Sorry if this is a dumb question

Hey, I’ve got this scrivener file which was originally created on my Mac version. I am using windows version now. All my html notes and pages are in the webarchive file format, so they do not work. Is there anyway I may correct this? Thanks for any tips, I appreciate it!

There’s no way to convert the .webarchive files in Scrivener, but the original URL should appear in the editor footer, and you can click that to load the webpage in your default browser and then re-import the page as a PDF or in the MHT format. Alternatively, if you need the archived version, you can download Safari for Windows and open the .webarchive there (via the link in Scrivener’s editor), then re-import in a different format. Possibly there’s some extension you could get for another browser that would allow it to open .webarchive files, but I’m not aware of any programs other than Safari that would read it by default.

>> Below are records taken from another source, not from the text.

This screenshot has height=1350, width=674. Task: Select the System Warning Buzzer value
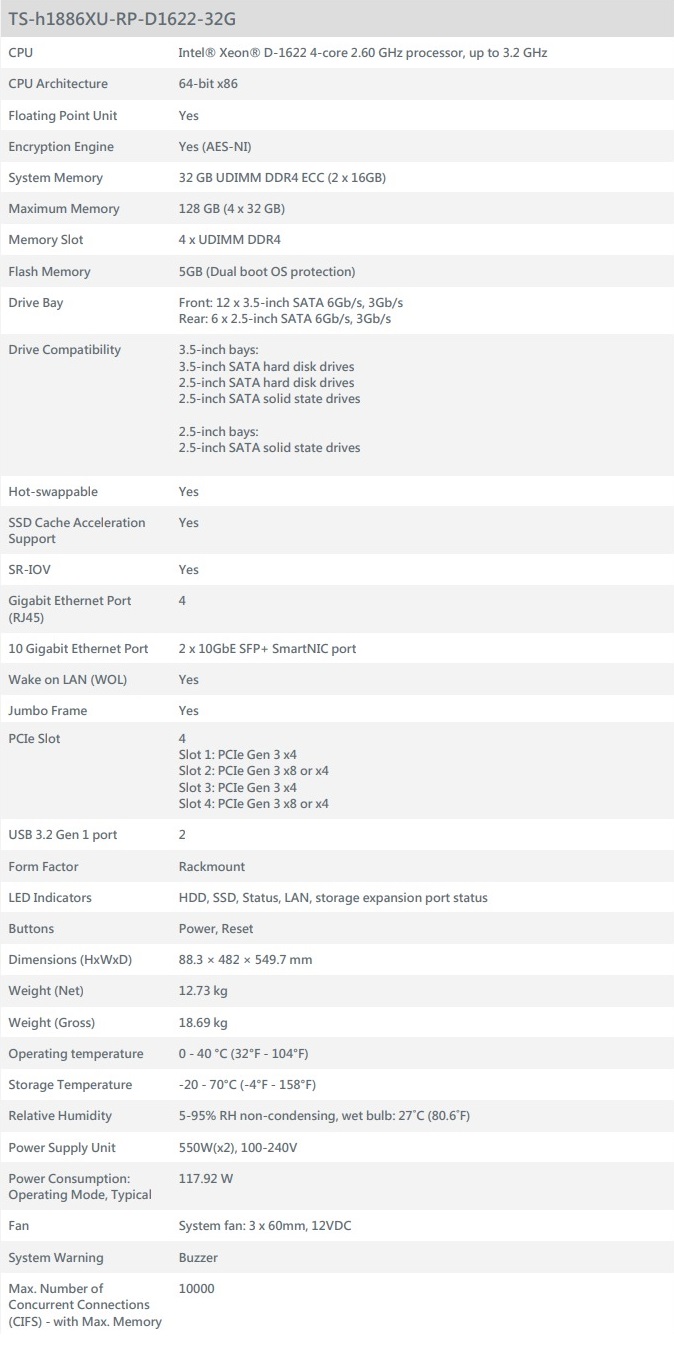coord(198,1258)
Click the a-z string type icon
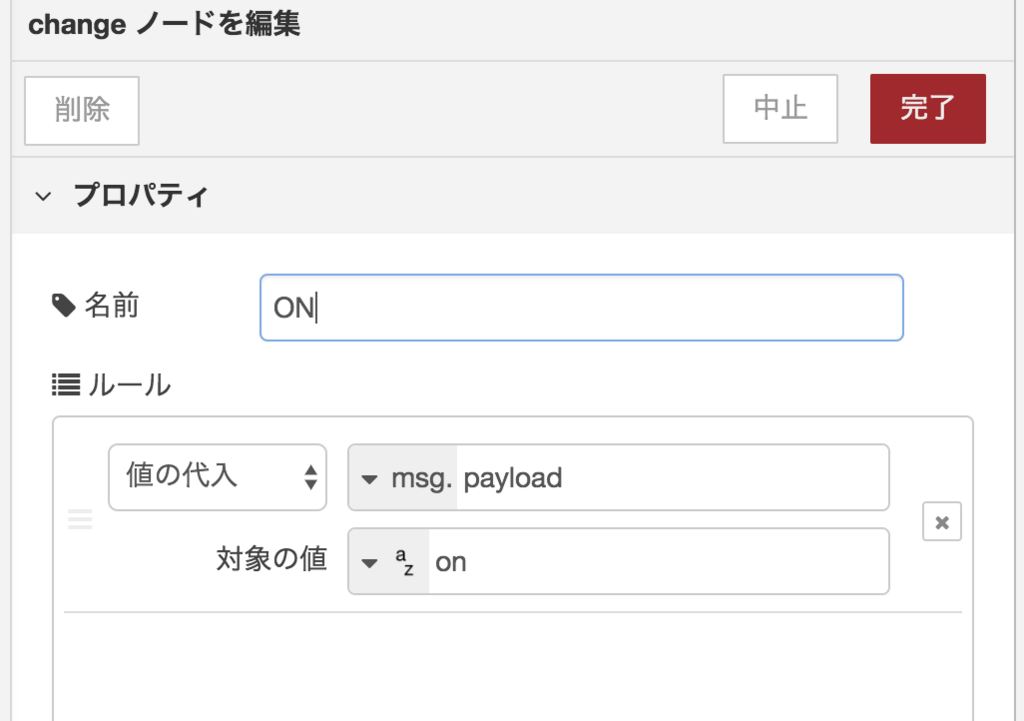This screenshot has height=721, width=1024. point(404,562)
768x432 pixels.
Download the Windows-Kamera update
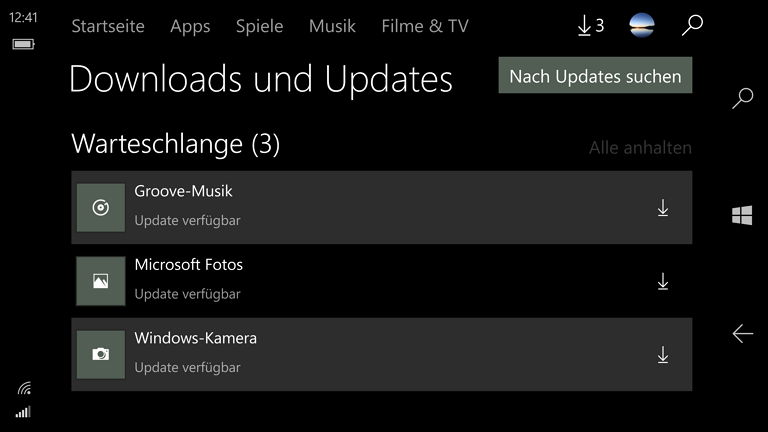click(663, 355)
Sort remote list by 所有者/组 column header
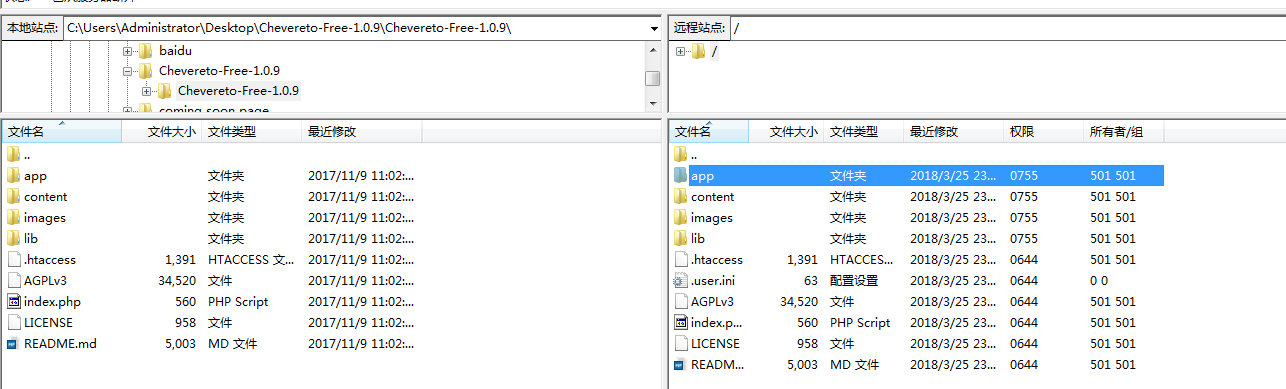 tap(1123, 131)
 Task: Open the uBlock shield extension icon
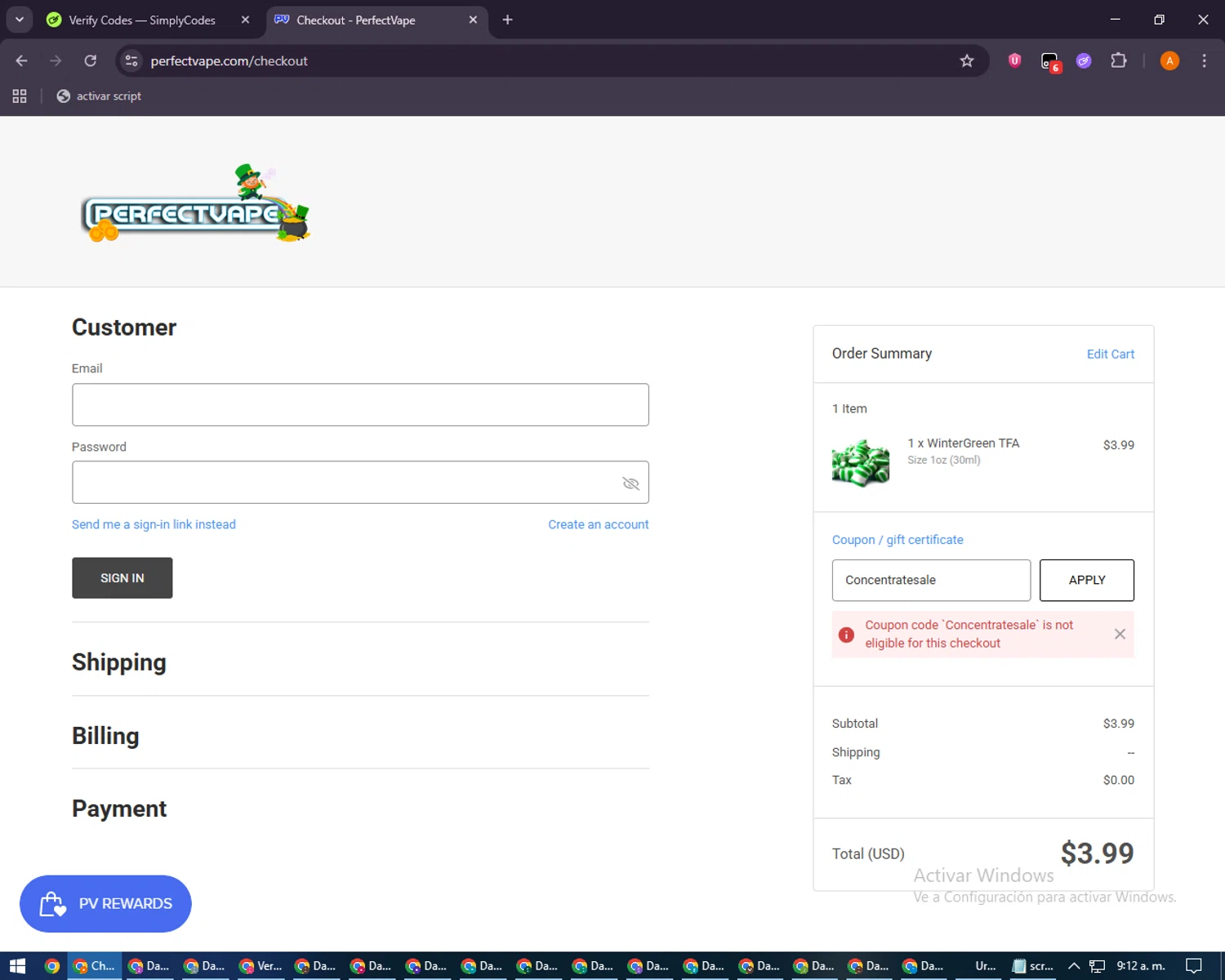(x=1014, y=60)
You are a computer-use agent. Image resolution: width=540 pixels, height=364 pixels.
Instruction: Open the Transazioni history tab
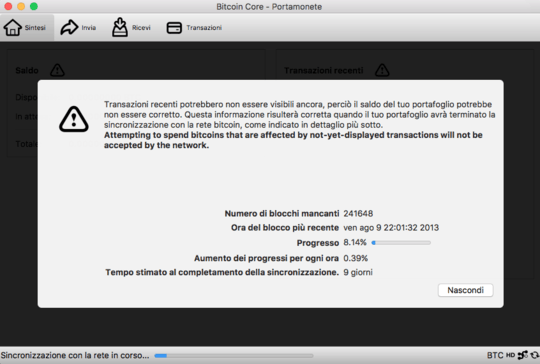[x=195, y=28]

I’m afraid this is still a bit of a problem. :frowning:

As I’m constantly switching between Windows (at home) and mac/iOS (on the road) I’d have to duplicate the web page imports for my research.

iOS -> Win: Apple has dropped the support for Safari on Windows quite a while ago, and .webarchives saved with iOS do not feature the original URL in the Windows version’s editor footer (just an unclickable path to the file on the hard drive).

Win -> iOS: Importing as Complete Webpage (MHT) works ok on the PC (although the document is opened in an external browser) but on iOS devices the file is just blank, and no URL can be retrieved, not even from the info view.

Isn’t there an interchangable format for web pages that can be used (and easily implemented) by both eco systems?
I suppose not, so am I overlooking some special settings in Scrivener?
Or what is the workflow other both-sides-users follow?

Any help is appreciated. :slight_smile:

Cheers,

  • Don [:-]

Edit: Just found the KB article regarding this issue. It suggests converting the web pages to PDF. This might work - however, the generated PDFs seem to be graphics, not text, so there is no easy way of copying excerpts from them. :frowning:

Can you use one of the browsers on your systems to perform the conversion to PDF/saved HTML and import that into your research folder, instead of trying to do the conversion in Scrivener? Or use some other program like (I know, I know, people are going to hate me for this) Word, then import it as RTF?